GIVEN TEXT

==*==

Afterward, he went on with the work of the Haganah, ostensibly as a building site merchant, under different names, such as Yosef Biberman, Finkelshteyn, and other invented names. More than once he encountered danger from the English rulers, under suspicion as he did underground work, but he always came out whole and as a good, loyal “citizen.” In October 1946, when the prohibition against Jews buying land was at its sharpest pitch, he and other members of the building site took part in the founding of 11 new outposts in the Negev, which were literally put up overnight and presented to the Mandate authorities as an established fact.

When discussions began at the United Nations in 1947 on the question of dividing Palestine, it seemed almost certain that sooner or later they would have to fight with the Arabs, Yosef Avidar received the heavy assignment of providing the necessary “tools.” Many of the weapons bought just before the state was proclaimed passed through his hands. At a Passover seder in 1948, just before the state was proclaimed, Avidar-Rokhel was on a ship that was bringing the first 20-milimeter cannons for the armed forces of the rising state. Those weapons had to be unloaded in utmost secrecy, and Avidar said to the carriers who were unloading the cannons, “All the Jews right now are sitting at the order of the seder, and you are in order, too.” Avidar was also one of those concerned with food for Jerusalem when the city was under siege and the road to the city was cut off.

[Page 227]

Later Avidar was commandant of the northern front and had his headquarters in Nazareth. While he was in Nazareth, he became acquainted with Sholem Asch when he visited the Arab town of Galil. When he came out of the meeting with Avidar, Sholem Asch, full of enthusiasm, said, “The first time in my life I have merited seeing a true Jewish general.”

==*==

INFORMATION PROVIDED
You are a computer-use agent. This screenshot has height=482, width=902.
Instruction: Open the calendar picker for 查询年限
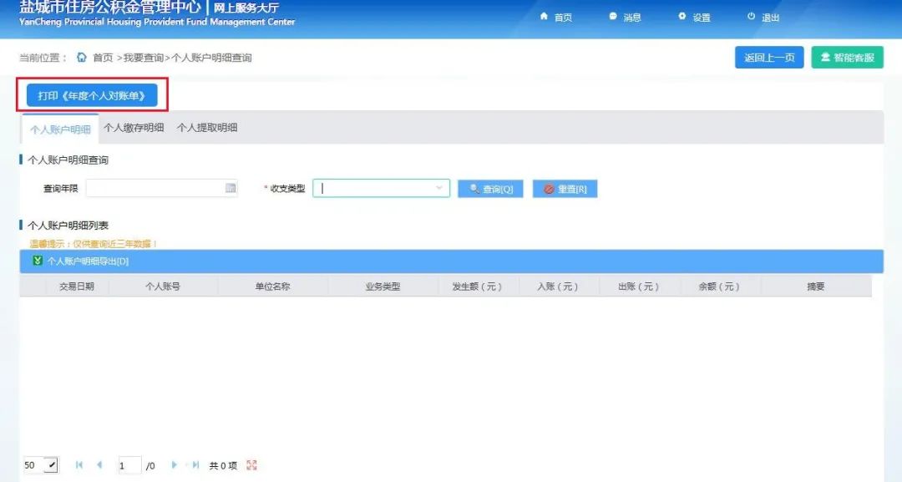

==*==

CHALLENGE 1
In the text about Yosef Avidar, what did Sholem Asch say when he came out of the meeting with Avidar?
CHALLENGE 2
Tell whether each statement agrees with the text about Yosef Avidar, and back each answer with the deciding words from the text:
(a) The weapons brought by the ship at the 1948 Passover seder could be unloaded openly.
(b) Avidar was involved with food for Jerusalem while the city was under siege.
(c) As commandant of the northern front, Avidar had his headquarters in Jerusalem.

EXERCISE RESULT 1
He said, "The first time in my life I have merited seeing a true Jewish general."

EXERCISE RESULT 2
(a) No: "Those weapons had to be unloaded in utmost secrecy"
(b) Yes: "Avidar was also one of those concerned with food for Jerusalem when the city was under siege and the road to the city was cut off."
(c) No: "Later Avidar was commandant of the northern front and had his headquarters in Nazareth."